Выбрать главу

Между тем, пока Шубин вспоминал это, песня была допета до конца и подметка к башмаку прибита.

— Сколько за труд? — спросил матрос.

— Надо бы три копейки, но если отгадал, про кого я пел, ни гроша не возьму.

— Еще бы! — обрадовался матрос. — Не в песнях, так в сказках я слышал такое же про Петра.

— Молодец! — похвалил сапожник, сбрасывая себе под ноги мусор с фартука. — Не надо мне твоих грошей, носи счастливо, не отпорется. Да приверни в кабак, выпей за мое здоровье… Ну?! У кого работа есть? Чего встали? Я песнями не торгую, мне работенка нужна…

Толпа стала нехотя расходиться. Шубин осмотрел свои башмаки и подошел к сапожнику. Ему хотелось с ним познакомиться ближе и сделать с него барельеф.

— Мне бы вот чуточку каблук поправить, — обратился он к сапожнику.

— Добро пожаловать, разувайтесь, барин.

— Барин-то я барин, только мозоли с рук у меня не сходят, — ответил Федот.

— Барин с мозолями?! — удивился сапожник, глядя на Шубина, и, встретив добродушный взгляд, усмехаясь, добавил: — Это не часто бывает. А вы по какой части?

— Да вроде бы живописной, — охотно ответил Шубин, — я скульптор…

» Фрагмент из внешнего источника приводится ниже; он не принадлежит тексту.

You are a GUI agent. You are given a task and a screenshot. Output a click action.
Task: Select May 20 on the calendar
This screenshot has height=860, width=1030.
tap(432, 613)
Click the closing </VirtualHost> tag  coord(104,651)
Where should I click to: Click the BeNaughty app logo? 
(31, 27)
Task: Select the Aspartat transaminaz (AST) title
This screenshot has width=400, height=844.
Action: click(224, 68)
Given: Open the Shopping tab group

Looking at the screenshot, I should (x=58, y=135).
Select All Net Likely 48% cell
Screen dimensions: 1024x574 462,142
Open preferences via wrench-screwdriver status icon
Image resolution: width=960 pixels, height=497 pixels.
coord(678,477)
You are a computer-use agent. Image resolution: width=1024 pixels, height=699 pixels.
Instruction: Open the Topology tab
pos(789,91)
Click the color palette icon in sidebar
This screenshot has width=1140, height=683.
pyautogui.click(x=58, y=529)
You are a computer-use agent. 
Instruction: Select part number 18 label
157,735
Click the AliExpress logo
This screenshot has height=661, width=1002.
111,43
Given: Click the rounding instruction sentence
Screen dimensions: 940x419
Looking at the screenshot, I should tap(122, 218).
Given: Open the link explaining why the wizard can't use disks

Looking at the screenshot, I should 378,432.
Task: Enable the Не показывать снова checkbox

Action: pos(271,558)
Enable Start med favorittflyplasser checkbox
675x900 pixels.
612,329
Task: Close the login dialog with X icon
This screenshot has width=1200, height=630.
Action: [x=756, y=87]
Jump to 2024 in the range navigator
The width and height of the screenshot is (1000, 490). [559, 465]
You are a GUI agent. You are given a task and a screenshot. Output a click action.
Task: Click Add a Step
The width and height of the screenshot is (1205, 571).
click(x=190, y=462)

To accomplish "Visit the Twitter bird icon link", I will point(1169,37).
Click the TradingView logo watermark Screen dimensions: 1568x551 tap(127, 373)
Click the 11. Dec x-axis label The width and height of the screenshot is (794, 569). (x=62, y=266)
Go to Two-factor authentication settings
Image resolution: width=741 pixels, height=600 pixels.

— Ох и не люблю я живописания. Худо, барин, когда по живым-то людям пишут. Глянь, как меня исписали, — сапожник показал Шубину клейменые щеки и лоб.

— Я это уже приметил. Где же тебя так разукрасили? И за что? — спросил Федот, подавая сапожнику башмак и присаживаясь на то место, где сидел матрос.

— В остроге, понятно, барин. А за что, сам посуди: у себя там, в Вологодчине, на Кубенском озере, рыбку половил, а озеро-то монастырское, так меня за это и отметили…

— Ну что ж, и в остроге, наверно, хорошие люди были?

— Да, барин, были. Получше, нежели на воле. Такие головастые — на все руки…

Сапожник сорвал клещами с каблука изношенную стоптанную набойку, посмотрел, на зуб взял и отложил в сторону:

— Где, барин, такой крепкий товар брали?

— У француза покупал.

— То-то я вижу: товар хороший, а работенка неважнецкая, так себе — одна видимость…

Пока сапожник прибивал к башмаку набойку, Федот расспросил его обо всем: об остроге, о заработке, о семье и о том, где он такую песню слышал.

— В остроге, барин, всего наслушаешься, всему обучишься. Посидел бы там с годик впроголодь, покормил бы вошек досыта да послушал, что поет народ про Степана Разина, удалого молодца, да про Пугача Емельку! Тех песен здесь не споешь, а споешь — в клетку сядешь. Их только в остроге и услышишь.

— Бывалый ты человек, я смотрю, а не придешь ли ко мне на дом поработать? — обратился к нему Шубин.

— Невыгодно, — ответил сапожник, не глядя на Шубина. — Здесь-то, на улице, я больше выколочу.

— А я тебе вдвойне заплачу.

— Что за работа у вас? Может, французская женская обутка для барыни, то я нипочем не возьмусь. Канитель одна.

Шубин пояснил тогда сапожнику, что он нужен ему как натурщик, для того, чтобы сделать мраморный портрет князя Мстислава Удалого. Сапожник был не из глупых, быстро сообразил, о чем идет речь, и согласился.

— А может, барин, из меня и Александр Невский получится? Заодно уж давай. Смелый мастер и из псаря может сделать царя…

— Александр Невский из тебя не получится, — усмехнулся Шубин. — Этот князь к лику святых причислен, а в твоем лике никакой святости. Разве Святополка Окаянного можно с тебя еще вылепить? — прикинул в уме скульптор.

— А я могу, барин, рожу скорчить и под Святополка. Платите хорошо да кормите досыта… Ну, вот и башмак вам готов… С барина только двугривенный…

Сапожник весело тряхнул головой, и буква «о» на его широком лбу обозначилась явственно, как кокарда…

В другой раз, для изображения Ивана Грозного, Шубин облюбовал одного старца на паперти Самсониевской церкви. Там было много нищих попрошаек, но из всех выделялся один высокий, сухощавый, с орлиным взором и слегка приплюснутым длинным носом. Волосы у него были по самые плечи, непричесанные, подвязанные узким ремешком. Говорил он звучным голосом, протяжно.

Федот положил ему на широкую шершавую ладонь медный увесистый пятак с вензелем Екатерины. Подачка показалась приличной, старец, воздев очи в потолок, стал размашисто креститься и благодарить… Шубин отошел в сторону и в профиль посмотрел на старца.